Até antes da marcação, o Banco Central administrava uma sobra de caixa diária de 20 bilhões de reais na economia. O sistema bancário normalmente tinha essa quantia em dinheiro de curto prazo, que não era destinado a títulos públicos. Logo após a marcação, essa sobra de caixa mais do que dobrou, chegando a 55 bilhões de reais. Depois caiu um pouco, e hoje está em 43 bilhões de reais. Foi dinheiro que saiu dos fundos, diz Póvoa. Como 80% dos recursos dos fundos vão para títulos da dívida pública, o aumento da sobra de caixa indica um crescimento na rejeição do mercado aos títulos do governo. Na ponta do lápis, os profissionais de tesouraria acreditam que tentar atrair esses descontentes com papéis de prazos mais longos custaria caro. O Banco Central teria de oferecer um prêmio muito maior de juros para conseguir vender esses papéis, diz um profissional de tesouraria de um banco internacional.

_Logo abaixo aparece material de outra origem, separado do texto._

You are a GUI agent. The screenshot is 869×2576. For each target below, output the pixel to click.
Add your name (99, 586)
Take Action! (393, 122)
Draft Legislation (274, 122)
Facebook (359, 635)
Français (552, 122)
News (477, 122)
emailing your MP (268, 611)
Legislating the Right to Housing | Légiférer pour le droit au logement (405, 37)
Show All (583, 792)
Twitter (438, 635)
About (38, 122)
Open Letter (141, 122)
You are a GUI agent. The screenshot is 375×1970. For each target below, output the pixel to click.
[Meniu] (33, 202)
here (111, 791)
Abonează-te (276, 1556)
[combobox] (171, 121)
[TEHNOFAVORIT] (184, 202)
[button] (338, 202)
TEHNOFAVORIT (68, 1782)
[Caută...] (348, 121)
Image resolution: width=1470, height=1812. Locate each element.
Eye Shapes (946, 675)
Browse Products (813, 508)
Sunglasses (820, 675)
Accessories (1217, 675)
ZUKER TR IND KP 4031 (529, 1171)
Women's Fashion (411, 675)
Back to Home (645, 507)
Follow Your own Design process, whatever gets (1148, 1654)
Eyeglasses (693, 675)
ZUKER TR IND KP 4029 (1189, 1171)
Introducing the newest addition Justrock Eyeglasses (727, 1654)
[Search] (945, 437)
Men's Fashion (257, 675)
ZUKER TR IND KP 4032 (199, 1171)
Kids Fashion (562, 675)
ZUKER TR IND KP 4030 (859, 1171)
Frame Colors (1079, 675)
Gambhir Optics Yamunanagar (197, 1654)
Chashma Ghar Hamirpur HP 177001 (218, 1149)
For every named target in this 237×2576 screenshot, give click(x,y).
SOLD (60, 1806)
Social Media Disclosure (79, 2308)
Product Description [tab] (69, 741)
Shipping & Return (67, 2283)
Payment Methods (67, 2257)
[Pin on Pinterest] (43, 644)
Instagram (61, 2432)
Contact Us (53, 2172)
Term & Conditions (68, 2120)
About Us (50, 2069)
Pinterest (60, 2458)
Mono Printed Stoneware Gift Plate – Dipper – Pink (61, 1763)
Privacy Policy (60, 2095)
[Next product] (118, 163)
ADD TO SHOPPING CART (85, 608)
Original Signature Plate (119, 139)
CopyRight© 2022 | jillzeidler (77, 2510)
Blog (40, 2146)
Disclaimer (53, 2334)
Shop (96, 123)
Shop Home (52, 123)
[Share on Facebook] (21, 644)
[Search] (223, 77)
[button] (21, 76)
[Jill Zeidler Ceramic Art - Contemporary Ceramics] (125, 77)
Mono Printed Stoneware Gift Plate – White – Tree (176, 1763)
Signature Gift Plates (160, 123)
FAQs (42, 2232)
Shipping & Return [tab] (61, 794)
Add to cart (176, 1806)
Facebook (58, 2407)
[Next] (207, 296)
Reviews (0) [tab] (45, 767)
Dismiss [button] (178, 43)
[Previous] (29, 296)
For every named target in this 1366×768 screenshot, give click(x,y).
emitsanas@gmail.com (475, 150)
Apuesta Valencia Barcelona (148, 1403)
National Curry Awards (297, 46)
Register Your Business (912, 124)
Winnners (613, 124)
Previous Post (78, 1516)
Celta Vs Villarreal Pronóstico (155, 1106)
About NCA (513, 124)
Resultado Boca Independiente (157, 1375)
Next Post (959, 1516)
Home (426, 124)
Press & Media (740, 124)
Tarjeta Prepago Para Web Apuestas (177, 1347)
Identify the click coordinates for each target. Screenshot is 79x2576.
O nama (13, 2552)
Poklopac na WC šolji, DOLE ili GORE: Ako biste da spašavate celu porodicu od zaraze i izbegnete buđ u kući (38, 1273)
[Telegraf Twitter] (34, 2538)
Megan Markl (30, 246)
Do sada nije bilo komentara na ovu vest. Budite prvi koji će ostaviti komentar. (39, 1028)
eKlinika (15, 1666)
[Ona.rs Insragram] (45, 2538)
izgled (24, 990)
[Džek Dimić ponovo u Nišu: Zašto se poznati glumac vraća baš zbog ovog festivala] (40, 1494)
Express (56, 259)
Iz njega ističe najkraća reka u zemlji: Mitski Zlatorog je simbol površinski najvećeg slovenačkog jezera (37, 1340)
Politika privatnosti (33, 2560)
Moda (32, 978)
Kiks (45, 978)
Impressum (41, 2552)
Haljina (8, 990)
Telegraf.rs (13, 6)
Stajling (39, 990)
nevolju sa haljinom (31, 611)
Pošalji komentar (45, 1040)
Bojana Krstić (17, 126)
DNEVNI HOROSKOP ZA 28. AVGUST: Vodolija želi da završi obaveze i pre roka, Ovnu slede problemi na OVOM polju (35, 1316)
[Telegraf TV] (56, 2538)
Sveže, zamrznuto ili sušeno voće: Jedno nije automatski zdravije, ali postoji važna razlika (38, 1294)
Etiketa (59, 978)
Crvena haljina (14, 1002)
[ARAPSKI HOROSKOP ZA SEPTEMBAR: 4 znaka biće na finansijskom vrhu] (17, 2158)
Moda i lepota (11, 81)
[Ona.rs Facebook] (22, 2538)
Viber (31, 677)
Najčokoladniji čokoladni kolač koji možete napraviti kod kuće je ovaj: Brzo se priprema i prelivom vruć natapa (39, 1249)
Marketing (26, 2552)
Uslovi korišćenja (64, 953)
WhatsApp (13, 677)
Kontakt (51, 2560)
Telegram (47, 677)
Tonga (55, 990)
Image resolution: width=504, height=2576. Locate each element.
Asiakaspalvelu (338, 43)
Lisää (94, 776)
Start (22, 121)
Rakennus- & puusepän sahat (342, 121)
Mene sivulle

Os pequenos investidores, cuja avaliação não é assim tão técnica, também resistiriam a papéis mais longos, por um motivo simples: esses títulos são mais voláteis. Para entender porque isso ocorre, é preciso um pouco de matemática. Quando o governo vende um título público prefixado, oferece um papel que valerá, por exemplo, 1000 reais no dia do vencimento. Se os juros fossem de 10% ao ano e calculados linearmente, hoje esse papel teria de ser comprado pelo investidor por cerca de 910 reais _ que, acrescidos dos 10% de juros, valerão os 1000 reais no dia do vencimento. Se o investidor precisasse do dinheiro daqui a seis meses, teria de vender o título para outro investidor que pudesse esperar o vencimento. Mas vender por quanto?
Aí entra a dificuldade. Num mundo ideal, em que os títulos públicos têm liquidez absoluta e os bancos trabalham de graça, esse papel deveria ser vendido por pouco mais de 950 reais. Como o mundo não é ideal e os bancos não trabalham de graça, na prática esse papel será comprado a 945 reais e vendido a 955 reais. Quanto maior a incerteza do mercado por exemplo, com relação às decisões de política monetária do presidente do Banco Central em 2008 maior será o intervalo entre os preços de compra e venda. E maiores serão os solavancos que o investidor perceberá se o gestor de fundos tiver de recalcular suas quotas todo dia em função das oscilações de preço dos papéis. O pequeno investidor acostumou-se com alta rentabilidade e pouca oscilação, diz Póvoa. Vai ser muito difícil mudar essa cultura no curto prazo. É difícil, portanto, acreditar em um alongamento voluntário da dívida pública.